Nadinha - Conto de Antonio Carlos Viana

 

Nasceu assim e assim cresceu: um nadinha. Já tinha três anos, mas parecia ter um. A avó a embalava cantando “boi da cara preta”, que para ela não tinha cara nenhuma, e nem sabia o que era boi. Com quatro anos deu os primeiros passos e já a chamavam de Nadinha. Mas seu nome mesmo era Maria Auxiliadora. Foi perto dos cinco anos que deu uma dor no pé. Chorou a noite toda. Deram a ela tudo o que foi chá. Até de bosta de galinha deram. Não adiantou. Arrumaram uma rezadeira. “Com dois te botaram, com três eu te tiro”, a mulher rezou em vão.

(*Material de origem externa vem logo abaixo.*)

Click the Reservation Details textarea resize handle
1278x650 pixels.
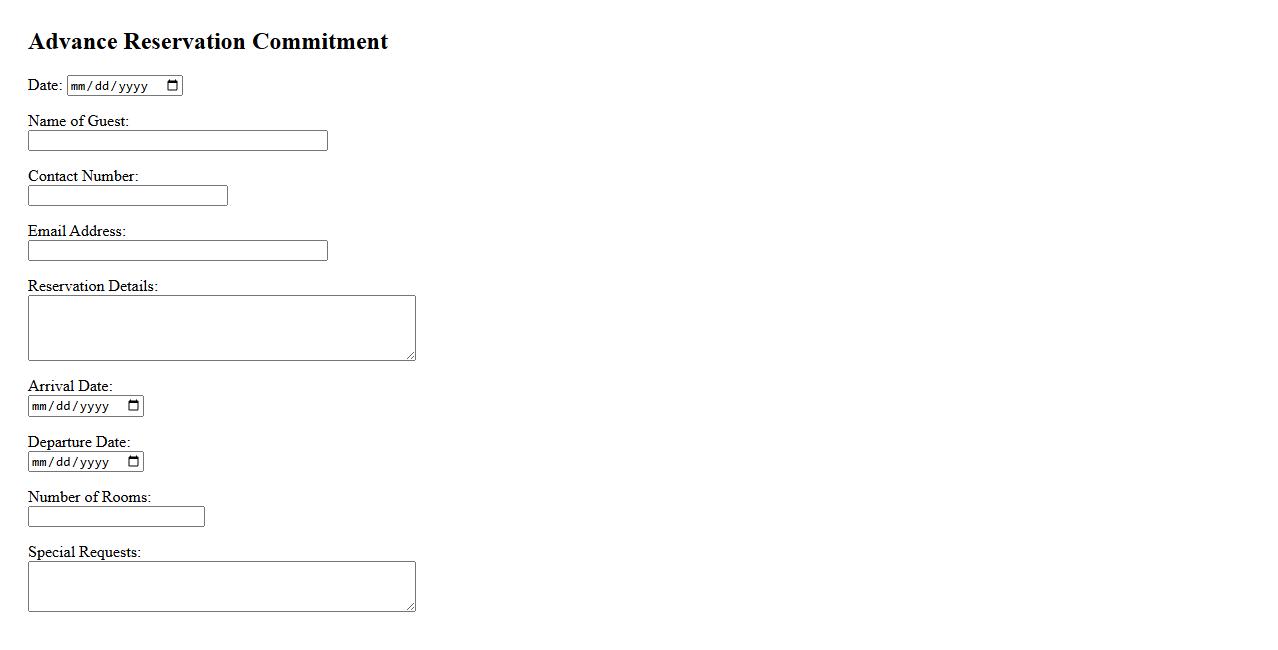pyautogui.click(x=410, y=355)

Arranjaram ficha pro médico e ele disse que só operando. Dali a três meses operou, mas não adiantou de nada. Ninguém sabe como nem por quê, Nadinha nunca mais andou. Era só pôr o pé no chão e chorar. Queria colo da vovó a manhosa. Mais dois meses e a perna foi secando. Ficou uma maniva de macaxeira, zombavam os irmãos. Mas Nadinha continuava cada dia mais alheada do mundo, não sabia o que era maniva, muito menos macaxeira. Mais uns tempos e a outra perna foi afinando. Os pés viraram um nervo só, retorcidos que nem rabinho de porco. A mãe chorava, a vovó também, que só sabia cantar “boi da cara preta”. Nadinha, de cabeça desmongolada, olhava pra cara da avó sem ver o mundo. Bebia tudo por um canudinho de mamona enquanto os irmãos corriam com as pernas boas só pra fazer inveja. Mas Nadinha não sabia o que era inveja.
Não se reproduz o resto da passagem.